◆ **The task**
Convert the lines below, starting at the line that contains "Given: Select the Quick Start orange tile" and ending at the line that contains "pos(310,70)", into a Markdown table with the columns Row and Line, leaving out blank lines. Include only those lines.

◆ **Records to process**
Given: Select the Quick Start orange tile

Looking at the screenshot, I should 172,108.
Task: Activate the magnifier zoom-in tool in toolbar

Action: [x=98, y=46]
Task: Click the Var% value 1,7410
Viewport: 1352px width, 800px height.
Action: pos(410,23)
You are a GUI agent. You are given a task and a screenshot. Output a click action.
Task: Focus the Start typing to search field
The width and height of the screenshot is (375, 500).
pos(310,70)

--

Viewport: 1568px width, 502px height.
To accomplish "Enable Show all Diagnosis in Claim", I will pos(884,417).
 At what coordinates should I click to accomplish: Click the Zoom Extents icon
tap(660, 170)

◆ **Complete response**
| Row | Line |
|---|---|
| 1 | Given: Select the Quick Start orange tile |
| 2 | Looking at the screenshot, I should 172,108. |
| 3 | Task: Activate the magnifier zoom-in tool in toolbar |
| 4 | Action: [x=98, y=46] |
| 5 | Task: Click the Var% value 1,7410 |
| 6 | Viewport: 1352px width, 800px height. |
| 7 | Action: pos(410,23) |
| 8 | You are a GUI agent. You are given a task and a screenshot. Output a click action. |
| 9 | Task: Focus the Start typing to search field |
| 10 | The width and height of the screenshot is (375, 500). |
| 11 | pos(310,70) |